Both Iran and Turkey reacted contentiously to the historic deal for which President Trump was nominated for a Nobel Peace Prize. The deal potentially thwarts the plan of both Arab states to further destabilize the area according to foreign policy research organizations reporting on the oppressive situation in Iran. Turkey’s encroachment into Libya, Syria, Somalia, and Qatar to Iran’s proxy war waged in Afghanistan; both countries remain active. Both use Palestine as the basis for why they oppose the deal, and they are not alone in their opposition. However, they and the greater region benefit from the agreement.

Significant Moves Yield Major Benefits 

For instance, the deal requires Israel to halt its annexation plan for portions of the West Bank for which Palestine claims ownership. This is a concession for Israel and Netanyahu, in particular, who leverage the annexation plan as the impetus for his re-election campaign. Additionally, the UAE seeks to acquire advanced U.S. weapons systems and military jets as a component of the deal. Israel is hesitant to support the latter for fear that those items could fall into the wrong hands. Currently, they are the only ones in the area with stealth warplanes and other U.S. military weapons.

Research conducted by the foreign policy group, Foundation for Defense of Democracies, and substantiated by numerous news stories report that the acquisition of military weapons by the UAE is still a subject for debate. What is established is the normalization that is already taking place and is expected to develop. Unlike Egypt and Jordan, Israel and the UAE were never at war so the emphasis is on shared benefits as opposed to maintaining peace. Some of those benefits include doing business deals, exchanging intelligence, sharing technology, and generating wealth through new investment. The latest news from FDD, a research group focusing on Iranian government policy, agrees with those benefits along with the fact that a collaborative effort against their shared enemy of Iran is mutually beneficial, as well, and the deal paves the way for other countries in the region to enter into their own agreements with Israel.

A Secretive, But Productive Process Mediated by the U.S.
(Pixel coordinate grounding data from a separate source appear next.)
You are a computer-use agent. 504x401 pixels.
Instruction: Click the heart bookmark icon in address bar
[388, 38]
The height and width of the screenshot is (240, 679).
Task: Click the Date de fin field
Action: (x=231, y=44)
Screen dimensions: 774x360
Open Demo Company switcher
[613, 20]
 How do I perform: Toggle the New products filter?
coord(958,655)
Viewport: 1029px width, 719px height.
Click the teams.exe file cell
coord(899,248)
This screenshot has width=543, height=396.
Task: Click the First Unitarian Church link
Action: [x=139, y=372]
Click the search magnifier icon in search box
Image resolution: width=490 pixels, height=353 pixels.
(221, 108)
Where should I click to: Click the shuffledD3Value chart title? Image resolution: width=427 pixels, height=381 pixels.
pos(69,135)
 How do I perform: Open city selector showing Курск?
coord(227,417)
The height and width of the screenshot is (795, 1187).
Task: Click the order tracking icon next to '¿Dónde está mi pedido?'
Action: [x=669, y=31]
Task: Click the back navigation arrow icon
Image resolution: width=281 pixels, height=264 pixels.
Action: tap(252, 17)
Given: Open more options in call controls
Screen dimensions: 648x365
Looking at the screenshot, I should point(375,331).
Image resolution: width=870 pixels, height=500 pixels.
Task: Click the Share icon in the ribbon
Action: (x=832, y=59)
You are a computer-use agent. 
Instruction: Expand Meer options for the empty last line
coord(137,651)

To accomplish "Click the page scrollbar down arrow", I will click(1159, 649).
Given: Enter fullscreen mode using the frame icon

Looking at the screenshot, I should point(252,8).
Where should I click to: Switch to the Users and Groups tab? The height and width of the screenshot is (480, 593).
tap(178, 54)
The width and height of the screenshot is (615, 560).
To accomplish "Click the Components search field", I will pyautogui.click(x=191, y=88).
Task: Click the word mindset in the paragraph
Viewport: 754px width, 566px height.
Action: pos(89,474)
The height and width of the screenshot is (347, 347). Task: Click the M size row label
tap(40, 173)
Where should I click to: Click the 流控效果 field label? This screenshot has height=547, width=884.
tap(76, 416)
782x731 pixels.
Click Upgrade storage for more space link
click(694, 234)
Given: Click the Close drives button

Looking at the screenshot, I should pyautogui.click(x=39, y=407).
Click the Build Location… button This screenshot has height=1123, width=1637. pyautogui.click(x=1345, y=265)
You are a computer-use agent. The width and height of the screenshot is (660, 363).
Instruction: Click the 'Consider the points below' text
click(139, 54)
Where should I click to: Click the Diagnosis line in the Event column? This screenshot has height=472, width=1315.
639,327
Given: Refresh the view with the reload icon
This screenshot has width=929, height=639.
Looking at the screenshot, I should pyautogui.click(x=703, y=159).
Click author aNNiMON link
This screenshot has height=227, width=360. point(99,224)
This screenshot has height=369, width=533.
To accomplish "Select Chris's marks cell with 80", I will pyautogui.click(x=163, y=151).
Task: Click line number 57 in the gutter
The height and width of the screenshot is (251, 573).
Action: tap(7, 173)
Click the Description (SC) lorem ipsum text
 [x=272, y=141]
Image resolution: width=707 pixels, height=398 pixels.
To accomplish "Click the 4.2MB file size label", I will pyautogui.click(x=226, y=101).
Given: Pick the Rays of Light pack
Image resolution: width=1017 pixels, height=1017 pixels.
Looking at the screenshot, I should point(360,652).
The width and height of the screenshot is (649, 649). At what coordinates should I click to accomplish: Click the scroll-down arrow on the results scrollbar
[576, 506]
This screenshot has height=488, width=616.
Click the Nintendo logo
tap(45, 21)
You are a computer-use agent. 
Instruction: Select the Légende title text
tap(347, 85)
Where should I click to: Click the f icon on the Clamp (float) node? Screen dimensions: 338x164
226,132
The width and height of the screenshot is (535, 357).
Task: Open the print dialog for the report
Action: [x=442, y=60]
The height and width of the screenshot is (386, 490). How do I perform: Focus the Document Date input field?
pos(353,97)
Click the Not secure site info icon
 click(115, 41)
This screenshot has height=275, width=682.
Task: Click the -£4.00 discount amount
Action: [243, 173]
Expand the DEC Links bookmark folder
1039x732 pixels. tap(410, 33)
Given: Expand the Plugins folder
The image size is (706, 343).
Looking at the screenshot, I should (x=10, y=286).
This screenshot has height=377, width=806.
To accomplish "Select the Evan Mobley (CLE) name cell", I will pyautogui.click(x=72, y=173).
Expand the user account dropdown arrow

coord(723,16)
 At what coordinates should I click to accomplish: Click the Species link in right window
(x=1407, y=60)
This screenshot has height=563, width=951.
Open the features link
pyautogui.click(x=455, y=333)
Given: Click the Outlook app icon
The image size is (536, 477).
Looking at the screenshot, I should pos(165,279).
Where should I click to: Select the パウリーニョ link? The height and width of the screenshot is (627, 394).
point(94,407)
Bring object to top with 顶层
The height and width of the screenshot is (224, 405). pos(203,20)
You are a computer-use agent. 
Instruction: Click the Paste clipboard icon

Initial private talks began in Warsaw in February of 2019 when Brian Hook with the U.S. State Department mediated talks between Netanyahu and several Arab leaders. The Wall Street Journal reports that Hook continued to sponsor conversations after the initial meeting. In June of 2019, Netanyahu’s ambassador to Washington published an op-ed championing Israeli sovereignty and its reach into the West Bank. Foregoing this effort in spite of campaign promises and administration statements was necessary to close the deal.

As it turns out, the two leaders have more common interests than conflicts with one another as indicated by leading think tanks on diplomatic research and foreign policy. Both share enmity with Iran and its proxies, and both favor investment and regional trade. For this reason, they struck a deal and the UAE ruler formally ended its boycott of Israel. Things are now moving quickly.

Ongoing Possibility of Peace and Stability

The official deal and repeal of the UAE’s boycott opens the door to banking, aviation, and other business ventures, which kicked off with an August 31st, 2020 flight from Israel to the UAE. The flight was historic in and of itself, but equally significant is the fact that Crown Prince Mohammad Bin Salman opened Saudi air space to allow a direct path for the flight. Saudi King Salman thus signaled his support of the deal and its possibilities despite maintaining its Israel boycott in support of a Palestinian state. Now the question becomes which country joins the next peace deal.